It would've been much easier for Clinton had she made the right vote in '02, but she still could've won. Articles like this are premised on how she lost a winnable campaign. I agree that the way she refused to engage in any dialog on her vote and on Iraq in general was one of the bigger missteps of her campaign. Failing to fight for every delegate early in the race to save face was the biggest strategic problem, but this could've been driven by relatively poor early fundraising that would've been needed to go head-to-head with Obama in HI, AK, MN, etc where he racked up his big lead after Super Tuesday. In that case, not hitting her fundraising stride in time would've been her critical mistake.

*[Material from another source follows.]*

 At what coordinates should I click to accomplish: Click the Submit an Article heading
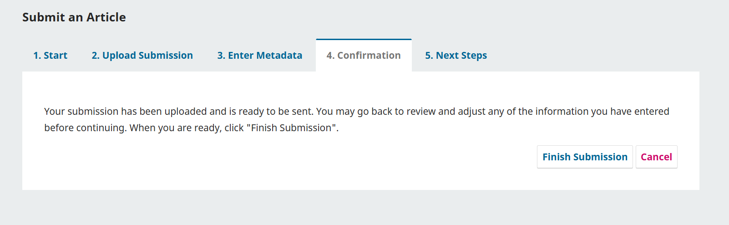tap(74, 17)

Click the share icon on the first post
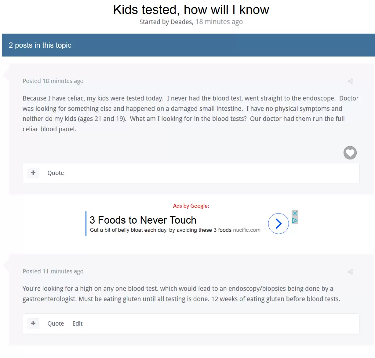click(350, 81)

Had Clinton decided to contest caucus states, that would've required an investment that would've hurt her huge margins in NY, CA, NJ, AR, etc, and she wouldn't have gotten the head start in OH/TX/PA that she got by spending there during her losing streak in February. The point is that more money = better than... if she had infinite resources, I doubt she would've stayed out of South Dakota just to save face.

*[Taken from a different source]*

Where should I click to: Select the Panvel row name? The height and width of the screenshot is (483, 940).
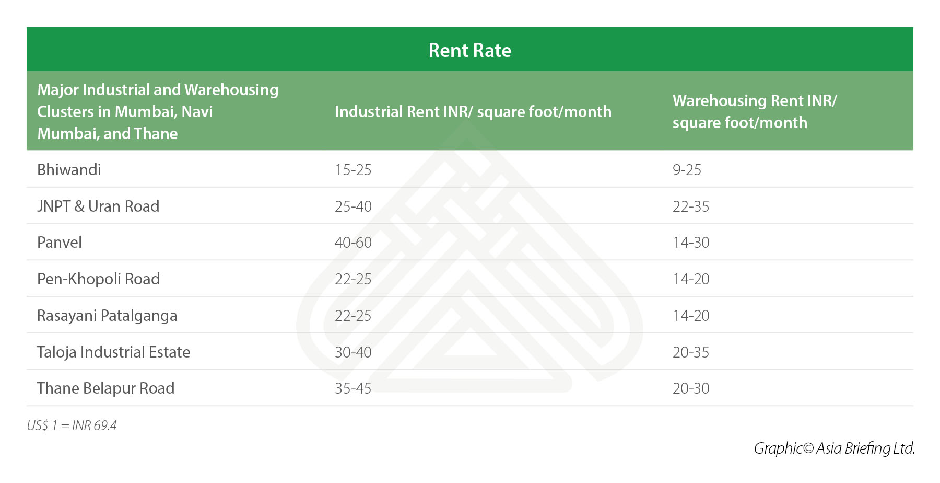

Ah, the wonderful "What If" game.
Perhaps, as MY says, if Clinton had voted against Obama may not even have run. That doesn't mean, however, that she would have won. It is quite possible that Edwards would have beaten her if Obama hadn't been in the race.

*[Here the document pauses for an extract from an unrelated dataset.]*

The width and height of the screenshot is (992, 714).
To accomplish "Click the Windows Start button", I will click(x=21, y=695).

btw - I understand the nomination was Clinton's birthright and all, but how about some credit going Obama's way. He did run a brilliant campaign. Didn't that play some part in all this?

Of course HRC's vote on Iraq was political, just as Obama's position was political. These people don't care one way or the other. That's why these gyrating flip flops happen so much. What you see with both Hillary and Obama are people so deranged by ambition, they honestly think their country needs them, thus justifying the most outrageous deviations from principle in order to maintain electoral viability.

You all know for damn sure Obama will not withdraw all the troops from Iraq in 16 months; unless it becomes easy, in which case he'll take the credit for winning the war. From the moment he takes office, the focus will be on 2012. 'Twas ever thus.

btw - I understand the nomination was Clinton's birthright and all, but how about some credit going Obama's way. He did run a brilliant campaign. Didn't that play some part in all this?

It's shocking to me how much this downplays
Biden's and Dodd's and poor John Edwards' and
the former John Kerry's catastrophic political
and substantive error in voting for the 2002 Iraq
resolution. Not to mention Harkin and Reid and
Cleland and Waxman and Wexler and Donder and Blitzen etc.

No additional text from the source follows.